After a sharp drop at the start of the session, European stock markets trimmed intraday losses but remained on the defensive on Monday. Equities dipped to three-week lows as coronavirus-related concerns picked up again. More than 20 U.S. states are seeing a pick-up in cases while China also reports spreading which fueled worries about the resurgence of the pandemic and the outlook for the economic recovery.
China released industrial production and retail sales data for May, with both reports pointed to worse-then-expected results. Elsewhere, the European Commission president Ursula von der Leyen said they are ready to intensify talks with the UK and inject fresh momentum into negotiations. Talks with UK prime minister Boris Johnson are due later today.
Against this backdrop, the UK’s FTSE 100 sheds 1.05% to 6,040. Italy’s FTSE MIB edges lower by 0.83 percent to 18,732, France’s CAC 40 loses 1.27 percent to 4,777, while German DAX 30 declines by 1.36 percent to 11,786. After decent gains witnessed on Friday, U.S. stock index futures slide as worries about a potential second wave of coronavirus led to deepening concerns over the global economy.

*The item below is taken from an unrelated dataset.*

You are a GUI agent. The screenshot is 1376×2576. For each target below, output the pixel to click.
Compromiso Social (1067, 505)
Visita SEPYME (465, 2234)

In currencies, the dollar is little changed against major counterparts. Earlier in the day, the greenback was boosted by safe-haven demand but as risk aversion has abated somehow, the movements in currency markets turned muted. EURUSD continues to hold above the 1.12 support zone, with the immediate resistance coming around 1.1270. the pair needs to make a decisive break above this level in order to regain the 1.13 handle in the short term. On the downside, the technical picture remains neutral as long as the prices stay above the mentioned 1.12 area. For now, it looks like the common currency struggles for direction after a two-day bearish correction witnessed late last week.
In the oil market, bullish attempts in Brent are being capped by the 100-DMA around $38.70. earlier in the day, the futures dipped to $37.20 but managed to bounce partially and even turned slightly higher on the day as risk aversion has abated somehow. Anyway, downside risks continue to persist, and chances for a decisive break above the $40 handle are fairly low at this stage, especially considering the resurgent concerns over the coronavirus pandemic. On the downside, the prices need to hold above the $37 handle in order to avoid deeper losses.